В парижской клинике умер Владислав Фелицианович Ходасевич...
Не знаю, как переживалась смерть поэта в прежней обильной и богатой России. В нашем бедном и с каждым годом непоправимо оскудевающем зарубежьи смерть поэта и вдобавок такого, каким был Ходасевич, переживается как личное горе. Нет нужды, что последний сборник его вышел двенадцать лет тому назад, что последние годы поэт провел в трагическом молчании. Он жил среди нас, не отнимая у нас надежды еще услышать его голос.
Перестав писать стихи, он отдался историко-литературной и критической работе. Его биография Державина должна быть признана лучшим на русском языке биографическим трудом, в котором художественная совершенная форма сочеталась с исторической правдой. Он оказался проницательным и добросовестнейшим пушкинистом в своих книгах «Поэтическое хозяйство Пушкина» и сборнике статей о великом поэте.

▶ Исходный материал:
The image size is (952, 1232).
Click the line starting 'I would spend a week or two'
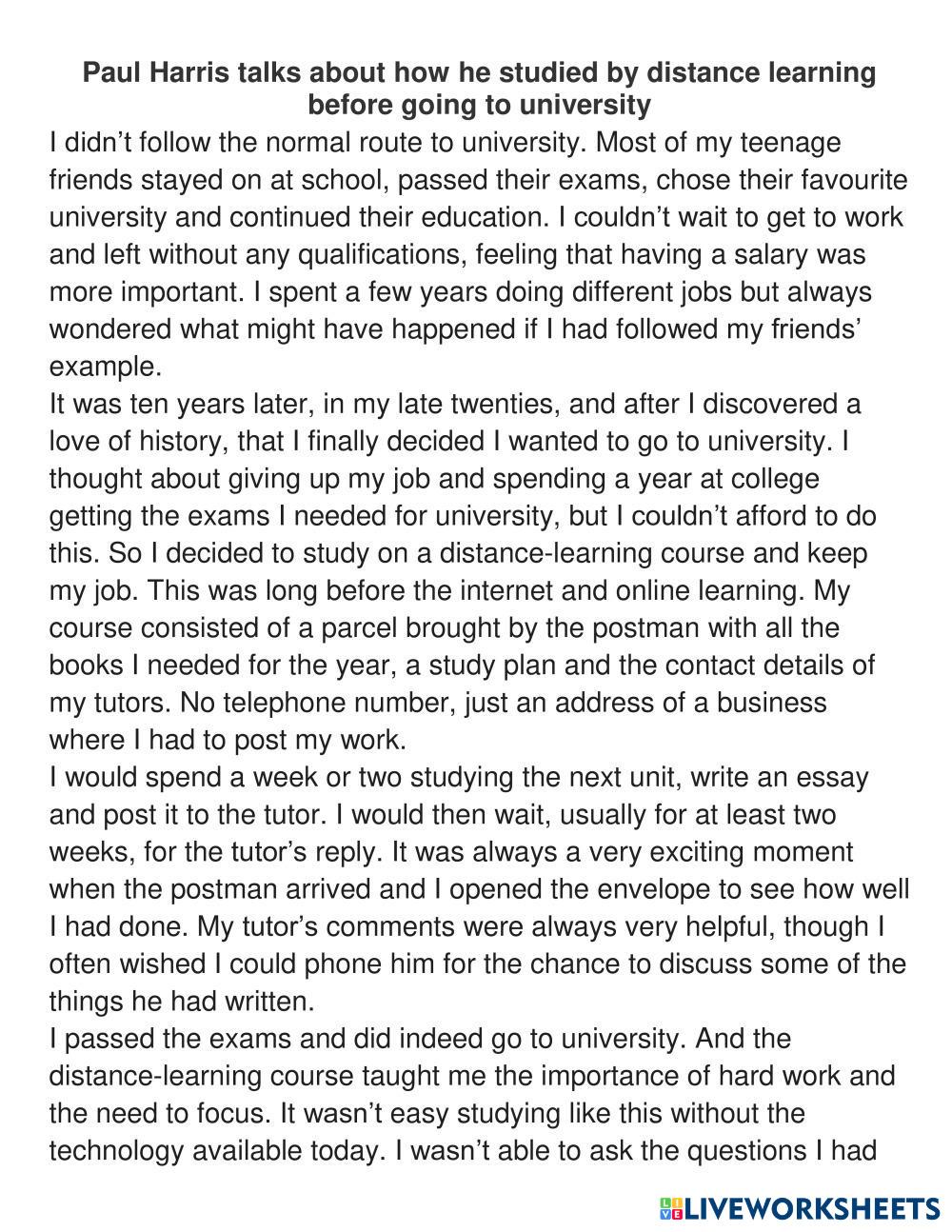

▶ Задание A: Сколько лет назад вышел последний сборник поэта, если верить тексту о смерти Ходасевича?
▶ Задание B: Перепишите из текста о Ходасевиче всё, начиная со слов «В парижской клинике» и вниз до слов «о великом поэте.».

▶ Ответ A: Двенадцать лет назад.

▶ Ответ B:
В парижской клинике умер Владислав Фелицианович Ходасевич...
Не знаю, как переживалась смерть поэта в прежней обильной и богатой России. В нашем бедном и с каждым годом непоправимо оскудевающем зарубежьи смерть поэта и вдобавок такого, каким был Ходасевич, переживается как личное горе. Нет нужды, что последний сборник его вышел двенадцать лет тому назад, что последние годы поэт провел в трагическом молчании. Он жил среди нас, не отнимая у нас надежды еще услышать его голос.
Перестав писать стихи, он отдался историко-литературной и критической работе. Его биография Державина должна быть признана лучшим на русском языке биографическим трудом, в котором художественная совершенная форма сочеталась с исторической правдой. Он оказался проницательным и добросовестнейшим пушкинистом в своих книгах «Поэтическое хозяйство Пушкина» и сборнике статей о великом поэте.